— BEGIN —
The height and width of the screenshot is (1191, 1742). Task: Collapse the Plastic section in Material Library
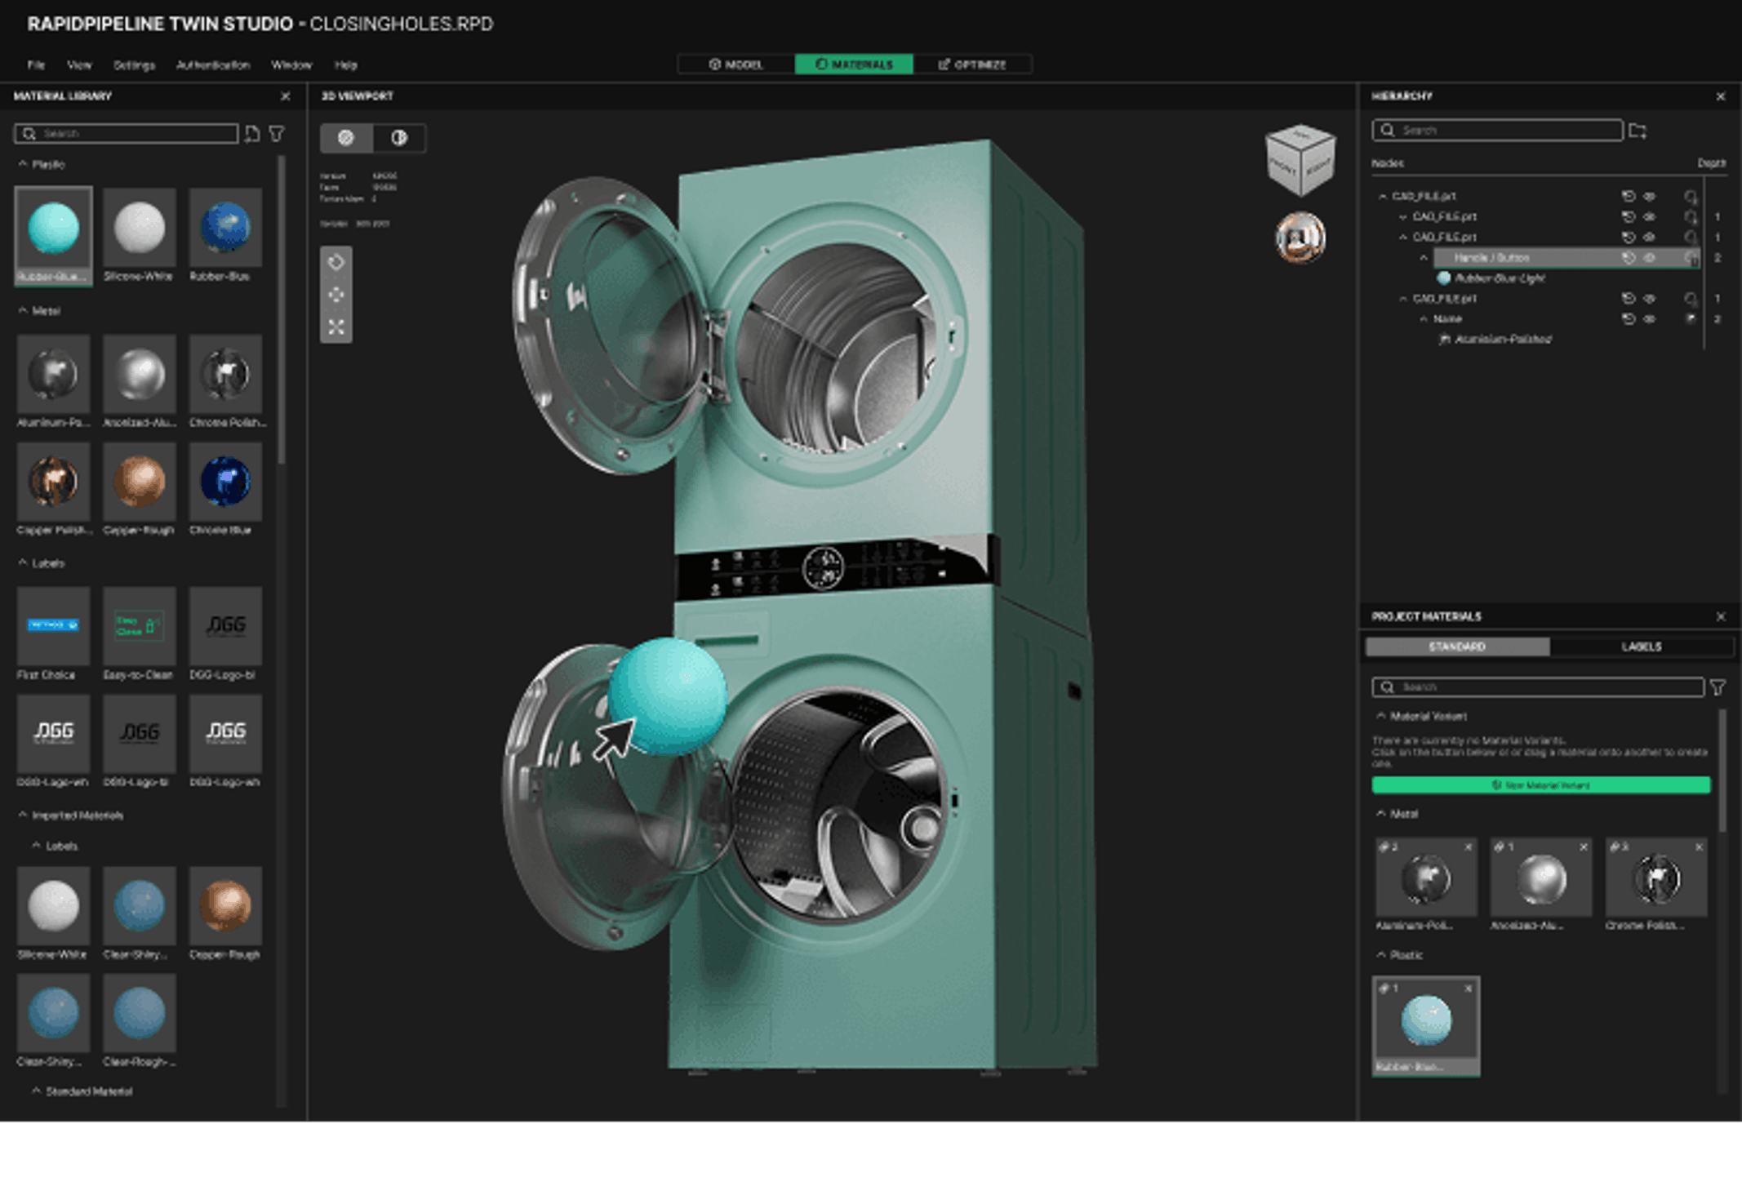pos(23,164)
— END —
— BEGIN —
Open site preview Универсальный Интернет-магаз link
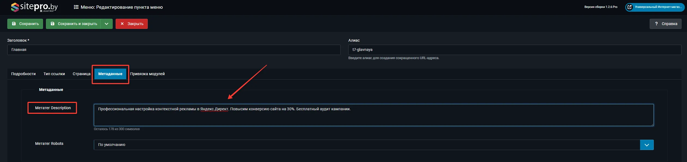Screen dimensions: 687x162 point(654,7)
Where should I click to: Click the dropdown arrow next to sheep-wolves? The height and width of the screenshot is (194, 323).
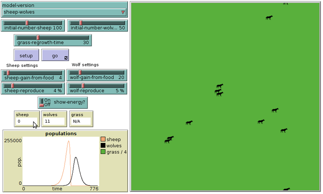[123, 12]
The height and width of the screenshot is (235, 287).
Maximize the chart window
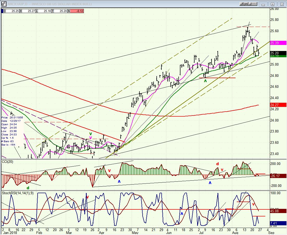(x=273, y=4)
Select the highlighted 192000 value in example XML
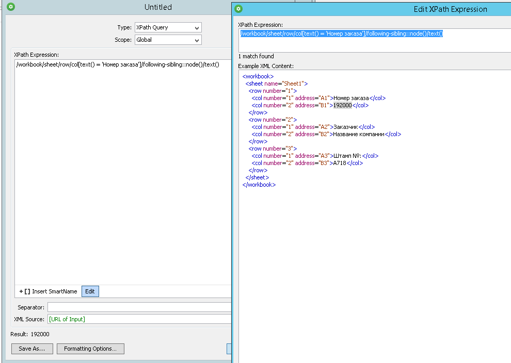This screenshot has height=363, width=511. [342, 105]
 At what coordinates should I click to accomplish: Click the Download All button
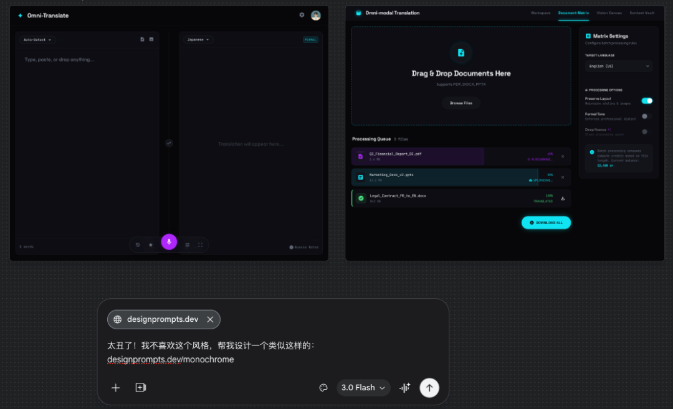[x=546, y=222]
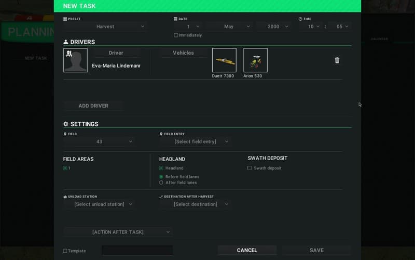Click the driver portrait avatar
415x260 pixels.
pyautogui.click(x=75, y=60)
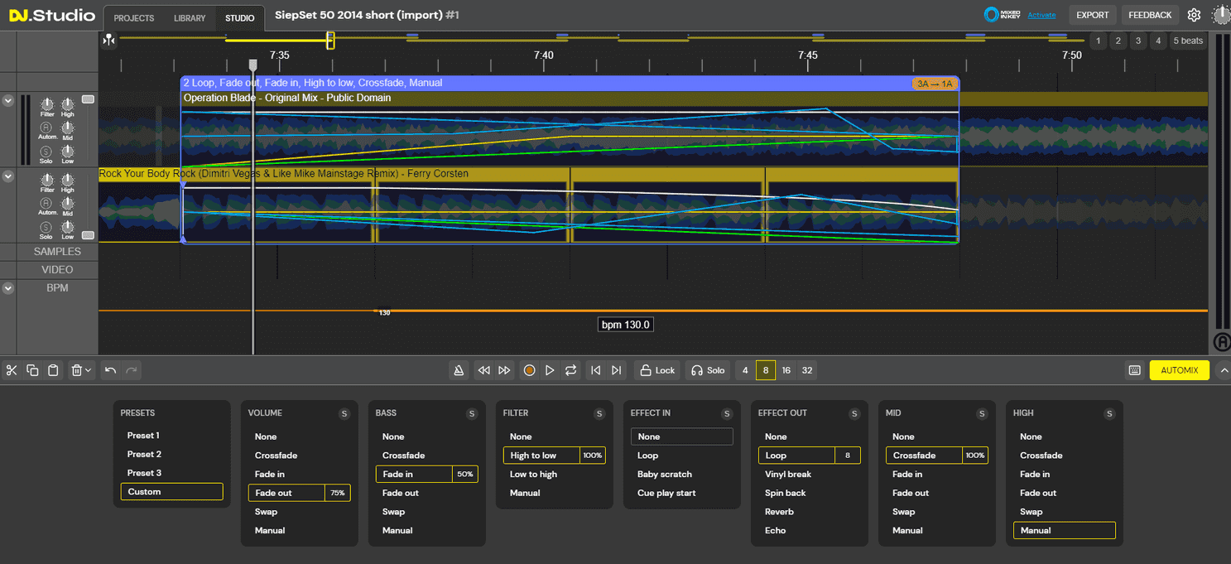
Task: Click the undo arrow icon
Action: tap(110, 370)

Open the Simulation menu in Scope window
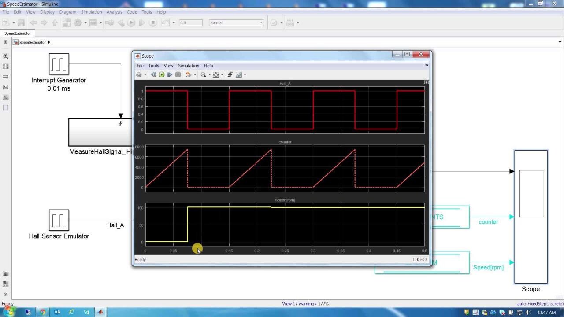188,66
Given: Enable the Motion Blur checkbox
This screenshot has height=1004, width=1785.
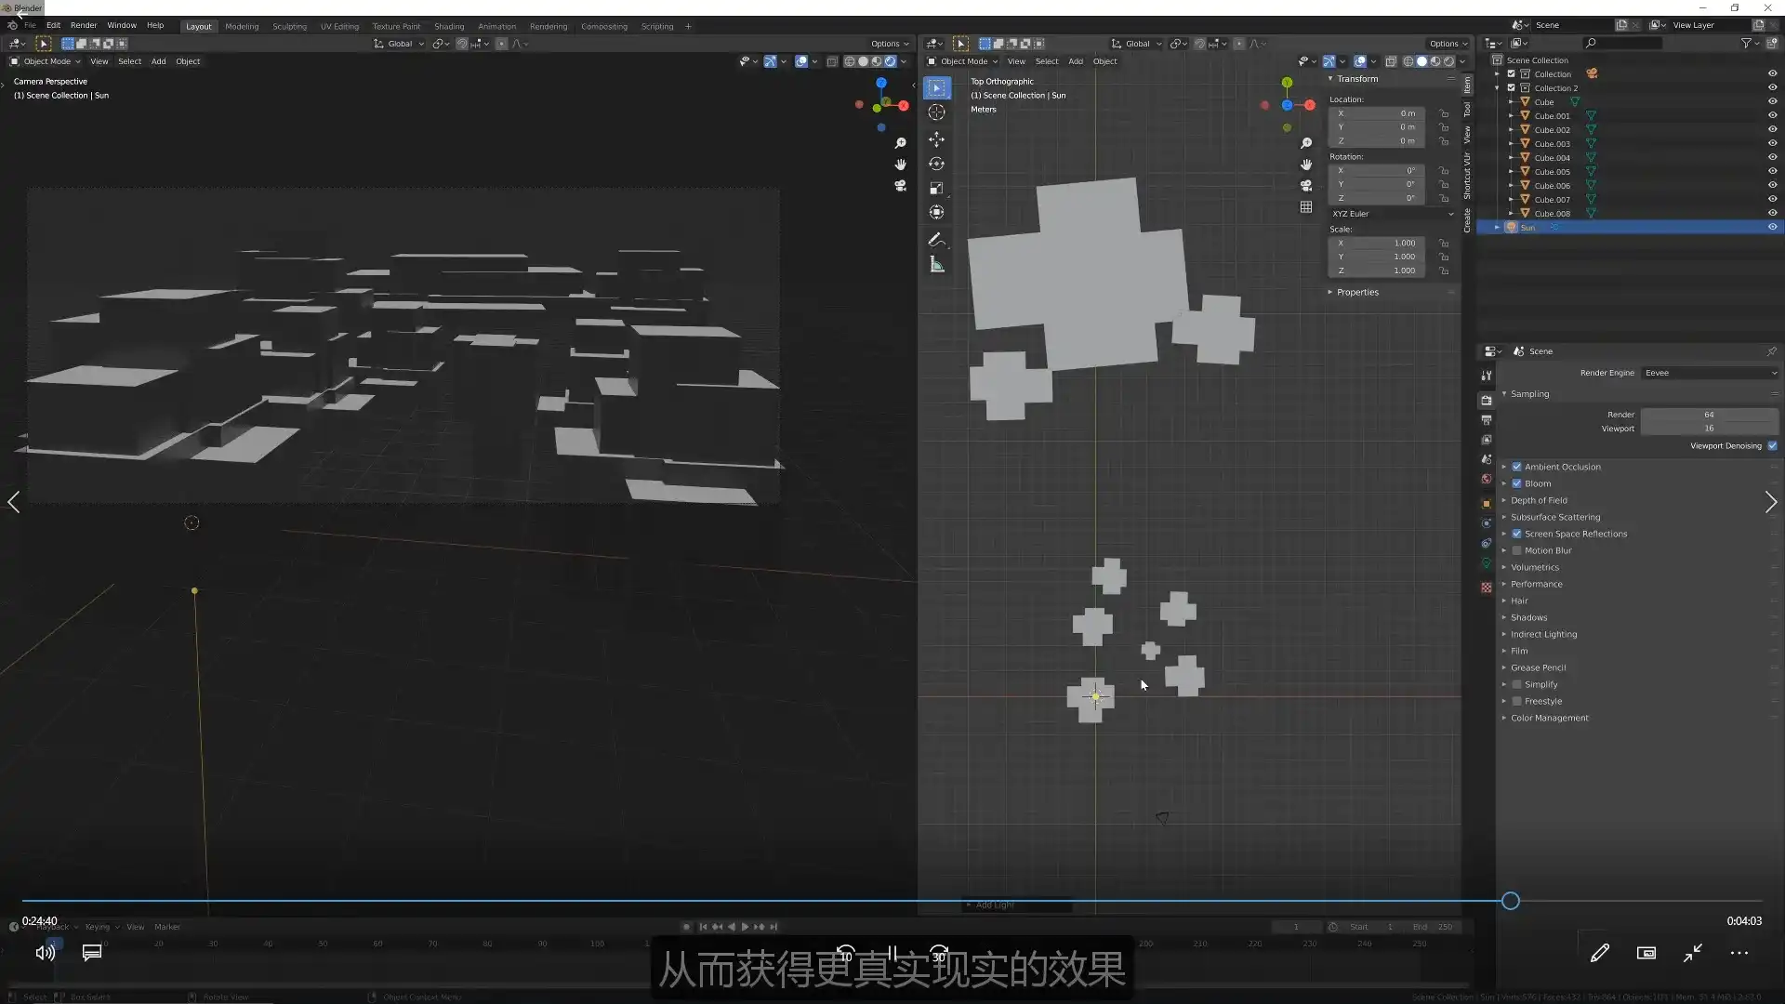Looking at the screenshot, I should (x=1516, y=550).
— END —
### The task
Extract everything in the records from the line containing "Given: Enable the Motion Blur checkbox" down to the line containing "Looking at the", copying each line exactly, with both of those lines included. Omit the pictures from your answer.

### Problem solution
Given: Enable the Motion Blur checkbox
This screenshot has height=1004, width=1785.
Looking at the screenshot, I should (x=1516, y=550).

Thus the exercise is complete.